Simon & Schuster/Atheneum, $16.95

The Age of Exploration seems much in the news this year. In mid-June a symposium in Rockport marked the 500th anniversary of George Waymouth’s landings at Monhegan and the Georges Islands, as well as his exploration of (take your pick, depending on which theory you subscribe to) the St. George, the Kennebec or the Penobscot River. Celebrations included a re-enactment aboard a replica boat built for the purpose, the publication of scholarly papers, a visit by Maine’s Episcopal Bishop to commemorate the first Anglican Communion in the New World, a movie and a new publication of Rosier’s True Relation.

In my view, the re-emergence of the True Relation trumps the other celebrations: James Rosier’s account of what he observed in 1605 has always been travel writing at its best, and its original publication in England in 1606 stands out among the often-inaccurate accounts of the day.

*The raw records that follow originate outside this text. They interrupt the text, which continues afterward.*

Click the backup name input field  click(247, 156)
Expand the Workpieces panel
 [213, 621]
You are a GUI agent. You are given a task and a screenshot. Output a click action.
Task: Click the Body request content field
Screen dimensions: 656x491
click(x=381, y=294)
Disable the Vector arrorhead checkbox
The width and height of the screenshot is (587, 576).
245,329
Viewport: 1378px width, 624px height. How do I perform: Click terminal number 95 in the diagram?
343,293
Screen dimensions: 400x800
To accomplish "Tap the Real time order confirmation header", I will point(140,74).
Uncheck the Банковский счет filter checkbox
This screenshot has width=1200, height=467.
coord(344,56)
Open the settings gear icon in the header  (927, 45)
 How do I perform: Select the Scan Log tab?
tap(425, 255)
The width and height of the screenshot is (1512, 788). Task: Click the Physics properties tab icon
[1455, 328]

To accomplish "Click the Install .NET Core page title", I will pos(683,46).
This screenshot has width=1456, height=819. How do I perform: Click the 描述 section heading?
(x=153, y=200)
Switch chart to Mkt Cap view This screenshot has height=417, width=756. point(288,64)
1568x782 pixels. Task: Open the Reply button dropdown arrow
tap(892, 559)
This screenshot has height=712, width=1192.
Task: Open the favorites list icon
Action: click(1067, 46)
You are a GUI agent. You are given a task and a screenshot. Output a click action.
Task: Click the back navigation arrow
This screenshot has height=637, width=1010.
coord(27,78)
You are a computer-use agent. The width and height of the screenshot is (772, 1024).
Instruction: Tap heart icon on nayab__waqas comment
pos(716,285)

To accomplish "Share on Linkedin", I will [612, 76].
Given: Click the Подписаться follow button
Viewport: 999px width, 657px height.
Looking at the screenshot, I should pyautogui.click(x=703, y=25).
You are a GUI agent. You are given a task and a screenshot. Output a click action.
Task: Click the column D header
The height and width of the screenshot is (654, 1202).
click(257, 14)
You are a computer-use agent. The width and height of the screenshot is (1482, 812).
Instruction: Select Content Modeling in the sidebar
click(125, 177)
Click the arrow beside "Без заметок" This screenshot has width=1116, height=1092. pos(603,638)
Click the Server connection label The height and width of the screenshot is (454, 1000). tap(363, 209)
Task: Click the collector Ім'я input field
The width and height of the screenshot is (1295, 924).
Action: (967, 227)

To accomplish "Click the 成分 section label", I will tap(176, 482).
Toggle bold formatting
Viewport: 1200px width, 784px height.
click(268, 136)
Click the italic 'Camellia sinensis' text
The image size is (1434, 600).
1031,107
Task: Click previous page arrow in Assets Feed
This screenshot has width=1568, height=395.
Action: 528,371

Admittedly, Rosier and Waymouth were promoters who had reason to stress the positive about what they spent a month exploring, but Rosier’s attention to detail and his apparent ability to draw out informants and learn from them is remarkable.

David Morey, an amateur historian, has put Rosier’s account into perspective. A True Relation “is one of the earliest written accounts of the natural resources of northern New England,” he writes. It gives “the first description of the Native people who resided here…it was written from the journals of an educated man, sent along on the voyage for the purpose, and, in terms of its prose, is considered the best of the early narratives of English voyages to America.”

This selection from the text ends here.